But were these women indeed slaves? No. First of all, as distasteful as it may seem, it was common in both Japan and Korea pre war to sell daughters into prostitution. For poor families with too many mouths to feed, this was the only option.

As far as the comfort women were concerned, they were paid. The recruiters were all ethnic Koreans. People have conjured up an image of Imperial Japanese Army rampaging through Korean villages, and hauling off screaming women.

This never happened.

Please refer to the PDF below.

A NEW LOOK AT THE ANNEXATION OF KOREA

On page 117, it lists some newspaper advertisements from 1944 for Comfort Women.
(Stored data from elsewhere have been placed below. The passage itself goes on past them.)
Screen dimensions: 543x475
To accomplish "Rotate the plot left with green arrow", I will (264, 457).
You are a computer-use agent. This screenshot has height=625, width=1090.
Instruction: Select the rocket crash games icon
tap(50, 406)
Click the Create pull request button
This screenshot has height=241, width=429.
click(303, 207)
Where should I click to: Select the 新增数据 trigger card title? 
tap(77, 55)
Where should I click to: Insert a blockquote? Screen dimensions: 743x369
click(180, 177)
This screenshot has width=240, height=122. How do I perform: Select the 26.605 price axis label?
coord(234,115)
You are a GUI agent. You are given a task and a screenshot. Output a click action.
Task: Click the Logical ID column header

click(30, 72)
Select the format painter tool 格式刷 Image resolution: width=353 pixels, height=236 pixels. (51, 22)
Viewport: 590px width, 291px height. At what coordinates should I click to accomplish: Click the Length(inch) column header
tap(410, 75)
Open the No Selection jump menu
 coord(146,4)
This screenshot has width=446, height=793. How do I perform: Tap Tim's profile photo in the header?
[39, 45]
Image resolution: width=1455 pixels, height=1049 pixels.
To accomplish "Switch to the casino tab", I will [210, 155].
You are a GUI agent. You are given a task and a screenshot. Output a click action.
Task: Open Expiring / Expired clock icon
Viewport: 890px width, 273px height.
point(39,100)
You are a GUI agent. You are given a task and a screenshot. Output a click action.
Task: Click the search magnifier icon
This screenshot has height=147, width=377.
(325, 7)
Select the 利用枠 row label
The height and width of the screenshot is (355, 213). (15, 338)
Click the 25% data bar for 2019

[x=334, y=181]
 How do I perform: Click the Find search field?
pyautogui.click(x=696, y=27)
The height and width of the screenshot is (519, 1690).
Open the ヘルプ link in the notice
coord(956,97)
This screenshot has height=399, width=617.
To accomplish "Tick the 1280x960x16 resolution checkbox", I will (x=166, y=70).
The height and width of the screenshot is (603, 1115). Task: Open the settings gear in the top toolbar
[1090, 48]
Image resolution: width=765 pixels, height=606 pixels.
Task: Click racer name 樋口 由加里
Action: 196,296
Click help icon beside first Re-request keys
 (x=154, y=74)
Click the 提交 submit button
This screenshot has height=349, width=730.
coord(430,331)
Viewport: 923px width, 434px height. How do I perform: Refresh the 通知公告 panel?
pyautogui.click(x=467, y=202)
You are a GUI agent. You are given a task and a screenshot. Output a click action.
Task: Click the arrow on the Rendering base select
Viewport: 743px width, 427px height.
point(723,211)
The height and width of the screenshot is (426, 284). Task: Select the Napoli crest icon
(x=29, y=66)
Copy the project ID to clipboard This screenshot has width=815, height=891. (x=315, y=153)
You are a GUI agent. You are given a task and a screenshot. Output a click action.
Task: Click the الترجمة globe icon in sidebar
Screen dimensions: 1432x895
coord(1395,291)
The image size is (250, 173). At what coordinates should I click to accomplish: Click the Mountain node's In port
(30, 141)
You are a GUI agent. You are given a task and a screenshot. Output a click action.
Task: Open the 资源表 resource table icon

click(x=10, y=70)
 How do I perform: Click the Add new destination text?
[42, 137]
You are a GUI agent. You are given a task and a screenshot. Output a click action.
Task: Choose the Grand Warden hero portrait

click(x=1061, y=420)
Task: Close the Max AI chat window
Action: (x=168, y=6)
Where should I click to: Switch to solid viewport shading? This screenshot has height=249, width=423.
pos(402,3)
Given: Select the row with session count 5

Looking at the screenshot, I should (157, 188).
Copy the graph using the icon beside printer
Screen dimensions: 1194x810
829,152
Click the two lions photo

As a matter of reference, monthly pay is listed as JPN300. At that time a Japanese Army sergeant was paid JPN30 a month.

The Korean government itself continued the Comfort Women system post war for US troops.

I have written about it extensively in my blog below. And I have visited the Silver Town mentioned in my blog.

Concerning the Comfort Women memorials being set up by Korean/Americans (June 22, 2012)

In any case, Koreans continued the system after the war. And today, Koreans are the greatest human traffickers in the United States.

If the Korean people in the United States are serious about combatting prostitution, why do they not cooperate with the FBI and stop the traffickers from their own community?

There are no organized Japanese prostitutes in the US at all. Those massage parlors you see with names like Osaka and Nagoya, they are Korean.

In any case, Japan has paid extensive reparations to Korea.

At the time of payment, these funds were to settle all claims, including the Comfort Women issue.

And Japan has apologized, endlessly.

Now it seems that Koreans simply want more money.

Koreans have a problem with history. Years ago when I was in Korea, I was discussing WWII with some Korean people. They insisted that their country had the worst experience of the war.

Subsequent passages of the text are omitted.